# Android auto disconnecting



## Les-star (Jun 27, 2018)

Has anyone had issues with their android auto intermittently randomly disconnecting and reconnecting?

I keep usb C and lightning cable (for wife) connected in both ports. I've tried 2 different usb c cables. Tried swapping ports. Happens about 60% randomly.

I have a LG G7. AA is on the most current version and I keep the Bluetooth on all the time in settings.

If anyone has experienced this with any phone please let me know if there is a work around or permanent fix.

Thx! 

Sent from my LM-G710 using Tapatalk


----------



## D3Audi (Feb 18, 2016)

I’m having the same exact problem on my fathers golf sportwagen s 4Motion. It has the base model radio and it always disconnects after a couple minutes. I even bought a new USB type c connect in case it was that. It wasn’t. Definitely an issue. Haven’t taken it to the dealer yet but it does it every time I use android auto. 

My Tiguan SE on the other hand works perfectly. 

I have a samsung galaxy s9+

Tiguan has the 8” touch screen and golf has the base 6.5” touch screen. 

What trim is your Tiguan? 


Sent from my iPad using Tapatalk


----------



## KurtCav (May 8, 2010)

I have an SE and have this issue. I assumed it was the port on my almost 3 year old Nexus 5X.

My with has no problems with her iPhone.

Sent from my Nexus 5X using Tapatalk


----------



## JSWTDI09 (Feb 22, 2009)

Apparently this varies a lot. I have an old Samsung Galaxy S4 and it has never disconnected. However, to be fair, I don't use Android Auto very often. I usually only use it for Google maps.

Have Fun!

Don


----------



## Les-star (Jun 27, 2018)

I have a 2018 Tiguan comfort line 4motion. Yes my wife's iPhone is fine also. Just AA disconnects. 

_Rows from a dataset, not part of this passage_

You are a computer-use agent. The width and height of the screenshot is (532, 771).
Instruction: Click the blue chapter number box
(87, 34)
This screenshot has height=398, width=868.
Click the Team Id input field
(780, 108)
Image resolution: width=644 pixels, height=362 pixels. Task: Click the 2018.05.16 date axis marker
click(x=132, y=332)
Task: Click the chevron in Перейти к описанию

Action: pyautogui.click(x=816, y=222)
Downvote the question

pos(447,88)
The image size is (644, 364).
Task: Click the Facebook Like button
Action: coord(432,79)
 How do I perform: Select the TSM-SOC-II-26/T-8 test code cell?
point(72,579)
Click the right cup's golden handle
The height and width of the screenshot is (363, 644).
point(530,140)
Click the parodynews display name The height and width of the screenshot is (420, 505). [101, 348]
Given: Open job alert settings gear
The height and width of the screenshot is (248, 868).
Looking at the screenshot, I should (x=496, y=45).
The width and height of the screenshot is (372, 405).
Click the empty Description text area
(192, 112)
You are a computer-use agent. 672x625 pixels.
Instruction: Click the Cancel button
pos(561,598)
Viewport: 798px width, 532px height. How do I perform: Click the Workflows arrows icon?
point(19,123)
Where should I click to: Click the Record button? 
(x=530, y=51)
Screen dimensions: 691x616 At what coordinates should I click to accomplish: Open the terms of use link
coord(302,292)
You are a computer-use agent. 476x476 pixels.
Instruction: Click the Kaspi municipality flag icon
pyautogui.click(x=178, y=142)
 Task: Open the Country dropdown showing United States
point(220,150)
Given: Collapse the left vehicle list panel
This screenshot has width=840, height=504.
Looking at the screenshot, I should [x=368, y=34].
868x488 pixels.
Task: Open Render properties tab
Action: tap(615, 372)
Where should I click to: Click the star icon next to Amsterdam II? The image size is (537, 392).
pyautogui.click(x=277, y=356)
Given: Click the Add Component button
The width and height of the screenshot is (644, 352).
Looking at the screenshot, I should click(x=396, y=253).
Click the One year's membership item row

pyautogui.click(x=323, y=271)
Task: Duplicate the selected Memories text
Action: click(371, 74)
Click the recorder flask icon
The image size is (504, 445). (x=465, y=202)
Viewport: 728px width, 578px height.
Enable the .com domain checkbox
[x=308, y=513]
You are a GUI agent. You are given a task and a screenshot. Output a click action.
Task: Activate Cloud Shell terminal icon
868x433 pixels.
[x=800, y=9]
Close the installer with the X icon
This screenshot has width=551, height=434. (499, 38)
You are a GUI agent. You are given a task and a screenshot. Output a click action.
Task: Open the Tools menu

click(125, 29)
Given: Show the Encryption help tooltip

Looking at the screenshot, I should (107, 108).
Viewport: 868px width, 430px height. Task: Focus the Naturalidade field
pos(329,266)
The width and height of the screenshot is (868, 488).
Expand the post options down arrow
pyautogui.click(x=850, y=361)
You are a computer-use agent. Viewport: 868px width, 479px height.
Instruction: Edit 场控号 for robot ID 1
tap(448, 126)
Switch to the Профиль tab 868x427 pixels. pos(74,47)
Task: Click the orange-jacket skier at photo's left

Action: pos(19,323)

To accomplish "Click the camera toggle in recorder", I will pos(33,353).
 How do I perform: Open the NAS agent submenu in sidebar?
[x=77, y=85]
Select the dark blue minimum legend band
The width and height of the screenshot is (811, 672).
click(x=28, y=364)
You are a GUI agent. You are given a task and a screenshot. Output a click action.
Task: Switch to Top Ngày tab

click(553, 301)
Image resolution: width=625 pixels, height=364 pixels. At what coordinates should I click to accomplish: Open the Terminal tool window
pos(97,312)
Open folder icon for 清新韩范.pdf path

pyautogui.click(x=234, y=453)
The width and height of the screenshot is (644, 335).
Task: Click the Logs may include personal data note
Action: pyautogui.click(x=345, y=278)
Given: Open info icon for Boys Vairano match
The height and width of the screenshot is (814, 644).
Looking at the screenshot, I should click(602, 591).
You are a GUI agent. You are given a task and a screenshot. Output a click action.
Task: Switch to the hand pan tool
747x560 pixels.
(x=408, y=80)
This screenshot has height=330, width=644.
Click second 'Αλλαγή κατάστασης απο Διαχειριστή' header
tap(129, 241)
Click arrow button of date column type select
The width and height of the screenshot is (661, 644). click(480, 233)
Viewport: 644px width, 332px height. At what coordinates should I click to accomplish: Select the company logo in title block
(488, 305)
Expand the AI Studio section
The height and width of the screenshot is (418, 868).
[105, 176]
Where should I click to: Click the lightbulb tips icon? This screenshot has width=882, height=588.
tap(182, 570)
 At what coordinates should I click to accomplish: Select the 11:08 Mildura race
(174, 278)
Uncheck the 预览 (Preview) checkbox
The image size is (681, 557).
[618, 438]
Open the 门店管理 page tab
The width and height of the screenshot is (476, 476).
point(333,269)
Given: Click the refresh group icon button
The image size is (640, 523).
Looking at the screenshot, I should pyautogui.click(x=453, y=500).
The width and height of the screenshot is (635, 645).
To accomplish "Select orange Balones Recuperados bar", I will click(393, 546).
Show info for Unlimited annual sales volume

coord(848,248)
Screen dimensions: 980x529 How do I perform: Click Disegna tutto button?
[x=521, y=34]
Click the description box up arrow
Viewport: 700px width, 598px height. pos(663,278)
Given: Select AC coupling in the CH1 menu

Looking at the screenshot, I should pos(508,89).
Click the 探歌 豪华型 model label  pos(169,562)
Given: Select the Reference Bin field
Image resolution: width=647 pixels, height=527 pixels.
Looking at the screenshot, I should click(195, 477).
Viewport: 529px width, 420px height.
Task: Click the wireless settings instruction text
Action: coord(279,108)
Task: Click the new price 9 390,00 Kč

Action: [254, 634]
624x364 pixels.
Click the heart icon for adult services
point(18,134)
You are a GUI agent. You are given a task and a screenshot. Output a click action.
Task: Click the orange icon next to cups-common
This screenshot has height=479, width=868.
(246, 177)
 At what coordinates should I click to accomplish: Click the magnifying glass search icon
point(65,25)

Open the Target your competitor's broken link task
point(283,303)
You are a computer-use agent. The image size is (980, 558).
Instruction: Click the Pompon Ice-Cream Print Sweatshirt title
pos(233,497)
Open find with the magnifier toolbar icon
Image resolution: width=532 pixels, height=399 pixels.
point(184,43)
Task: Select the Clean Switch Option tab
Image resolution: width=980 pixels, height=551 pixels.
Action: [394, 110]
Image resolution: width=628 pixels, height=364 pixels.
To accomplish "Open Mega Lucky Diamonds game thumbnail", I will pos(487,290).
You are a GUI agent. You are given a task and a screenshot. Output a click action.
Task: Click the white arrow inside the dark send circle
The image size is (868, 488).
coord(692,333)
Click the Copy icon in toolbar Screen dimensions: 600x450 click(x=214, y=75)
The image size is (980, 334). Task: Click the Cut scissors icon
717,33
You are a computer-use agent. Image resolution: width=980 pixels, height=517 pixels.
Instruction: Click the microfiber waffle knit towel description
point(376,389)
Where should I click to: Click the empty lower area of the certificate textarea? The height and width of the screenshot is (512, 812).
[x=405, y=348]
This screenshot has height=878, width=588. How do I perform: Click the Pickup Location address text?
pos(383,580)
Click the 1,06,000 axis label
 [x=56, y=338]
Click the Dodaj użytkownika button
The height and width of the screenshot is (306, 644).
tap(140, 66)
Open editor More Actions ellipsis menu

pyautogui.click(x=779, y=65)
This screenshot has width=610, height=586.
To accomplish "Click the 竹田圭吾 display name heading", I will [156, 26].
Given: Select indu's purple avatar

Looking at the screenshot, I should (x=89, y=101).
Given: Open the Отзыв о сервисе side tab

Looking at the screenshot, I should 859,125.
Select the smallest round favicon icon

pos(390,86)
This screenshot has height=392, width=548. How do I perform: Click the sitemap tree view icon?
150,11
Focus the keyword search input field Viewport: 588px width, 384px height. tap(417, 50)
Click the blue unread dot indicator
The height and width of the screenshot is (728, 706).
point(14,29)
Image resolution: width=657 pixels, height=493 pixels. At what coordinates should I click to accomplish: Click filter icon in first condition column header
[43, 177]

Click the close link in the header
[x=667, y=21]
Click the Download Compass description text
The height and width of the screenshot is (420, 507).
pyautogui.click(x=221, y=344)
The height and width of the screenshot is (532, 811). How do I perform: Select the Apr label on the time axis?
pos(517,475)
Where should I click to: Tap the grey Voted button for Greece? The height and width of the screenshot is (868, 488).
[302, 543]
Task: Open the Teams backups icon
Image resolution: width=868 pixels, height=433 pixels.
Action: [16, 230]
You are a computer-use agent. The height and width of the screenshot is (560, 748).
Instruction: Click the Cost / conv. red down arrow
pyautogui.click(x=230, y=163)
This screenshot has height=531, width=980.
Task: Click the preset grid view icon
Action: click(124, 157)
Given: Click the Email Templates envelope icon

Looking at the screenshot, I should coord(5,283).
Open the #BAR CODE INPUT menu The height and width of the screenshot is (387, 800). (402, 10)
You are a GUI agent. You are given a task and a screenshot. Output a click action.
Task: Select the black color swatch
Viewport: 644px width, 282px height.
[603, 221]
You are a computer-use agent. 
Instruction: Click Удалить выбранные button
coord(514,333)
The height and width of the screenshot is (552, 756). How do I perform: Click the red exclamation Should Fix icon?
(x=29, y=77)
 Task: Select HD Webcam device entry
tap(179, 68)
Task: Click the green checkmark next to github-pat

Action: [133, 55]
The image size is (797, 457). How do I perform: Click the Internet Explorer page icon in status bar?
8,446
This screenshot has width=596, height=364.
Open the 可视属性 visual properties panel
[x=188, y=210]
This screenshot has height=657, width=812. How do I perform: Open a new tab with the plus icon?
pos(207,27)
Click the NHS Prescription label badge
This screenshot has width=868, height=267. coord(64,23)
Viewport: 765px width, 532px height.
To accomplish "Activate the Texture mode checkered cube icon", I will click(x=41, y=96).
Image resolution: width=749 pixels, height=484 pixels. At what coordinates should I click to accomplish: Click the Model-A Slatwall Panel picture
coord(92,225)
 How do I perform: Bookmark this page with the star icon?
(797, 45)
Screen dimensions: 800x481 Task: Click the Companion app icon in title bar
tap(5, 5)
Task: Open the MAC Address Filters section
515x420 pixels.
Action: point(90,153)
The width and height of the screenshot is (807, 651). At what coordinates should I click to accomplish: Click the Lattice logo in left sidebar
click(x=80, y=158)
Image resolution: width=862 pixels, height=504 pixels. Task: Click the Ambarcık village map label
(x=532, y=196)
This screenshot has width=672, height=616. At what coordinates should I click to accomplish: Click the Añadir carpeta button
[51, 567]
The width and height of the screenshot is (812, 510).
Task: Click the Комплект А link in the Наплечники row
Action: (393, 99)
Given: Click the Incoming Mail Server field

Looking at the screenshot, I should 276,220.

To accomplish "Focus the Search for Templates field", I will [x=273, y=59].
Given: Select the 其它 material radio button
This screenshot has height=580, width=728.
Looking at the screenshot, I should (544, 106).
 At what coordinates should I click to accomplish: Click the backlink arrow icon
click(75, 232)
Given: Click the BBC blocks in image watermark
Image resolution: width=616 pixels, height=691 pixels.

Sent from my LM-G710 using Tapatalk


----------



## gord888 (Feb 10, 2018)

I used to have this problem ... i now have a very stable connection. The culprit for me was the cable - i went through 3 different cables of various costs, but the one that has been perfect thus far has been a short 6" data cable that came with one of my USB hard drives. Once i switched i haven't had an issue outside of the normal glitchiness of using Waze on AA which crashes and locks up.


----------



## tdb2 (Mar 20, 2018)

Not a single disconnect on Nexus 4. Check your cable. Some cables are loose from the package, and some become loose very quickly.


----------



## BlueTempest (Apr 7, 2001)

I had the issue with my Pixel 2 XL running the Android 9 beta. One 9 was released and Android Auto 3.5 pushed through the Play store everything is running the way it should be. I have not see a screen restart since then. I still do see that the "voice commands are not available" message pop up. Otherwise it has been running great. I have used two cables, my OEM cable that came with my Pixel2XL and this anker cable https://www.amazon.com/gp/product/B071G5WSK2/ref=oh_aui_detailpage_o04_s00?ie=UTF8&psc=1

My wife has pixel 2, same cable. No issues in her Tiguan.


----------